This implementation was done leveraging a product from SecurIT called Trustbuilder which looks like a good way to implement a couple of quite thorny but very interesting use cases.
Healthcare payers and provider
In the US healthcare systems there is a lot of billing transactions happening between the provider of services and the payers of services as well as intermediaries in the chain. The actual entering of claims is usually done by specialized professionals called medical coders. It is very common that a specific medical coding professional works for multiple provider organizations which requires that a single physical user can take on multiple roles (i.e. on Monday GP coding for hospital A, on Tuesday to Thursday oncology coding for practitioner group B, on Fridays dental coding for doctor Z). This requirement is hard to meet in OOTB TAM but it seems like you have added an abstraction layer to better support context aware identification.
This capability is also very useful in Medical Health Record systems such as drug manufacturers patient registries. The conventional solution would be custom code or XACML but it would be interesting to see how Trustbuilder stacks up. A little more detail on patient registries.

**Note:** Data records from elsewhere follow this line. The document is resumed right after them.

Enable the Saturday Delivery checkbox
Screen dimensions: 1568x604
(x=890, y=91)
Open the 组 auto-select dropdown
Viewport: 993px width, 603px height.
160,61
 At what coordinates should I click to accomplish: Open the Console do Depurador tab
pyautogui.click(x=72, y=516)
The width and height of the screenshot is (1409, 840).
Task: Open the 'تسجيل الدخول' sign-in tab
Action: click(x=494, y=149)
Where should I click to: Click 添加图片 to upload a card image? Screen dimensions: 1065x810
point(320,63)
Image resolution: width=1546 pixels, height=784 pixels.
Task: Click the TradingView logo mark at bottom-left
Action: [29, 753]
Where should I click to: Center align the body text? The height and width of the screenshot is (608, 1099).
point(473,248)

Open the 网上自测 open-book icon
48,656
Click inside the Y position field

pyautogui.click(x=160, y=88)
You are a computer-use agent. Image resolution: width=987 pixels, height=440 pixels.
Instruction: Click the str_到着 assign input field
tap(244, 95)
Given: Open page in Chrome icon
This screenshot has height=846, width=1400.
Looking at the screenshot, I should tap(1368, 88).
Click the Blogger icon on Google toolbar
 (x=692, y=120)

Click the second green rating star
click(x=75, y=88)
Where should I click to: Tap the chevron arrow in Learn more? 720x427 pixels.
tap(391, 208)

FDA regulated organizations and digital signatures
The step up authentication capability could be used to meet the regulations from Food and Drug Administration on digital signatures (21 CFR part 11). Standard TAM lacks the ability to enforce an additional atomic authentication event triggered by access to a certain sets of URLs. You could of course implement this with a callback from the application code to the TAM authorization server but this requires modification of the application code which may be impractical or impossible if you’re a using a commercial of the shelf application.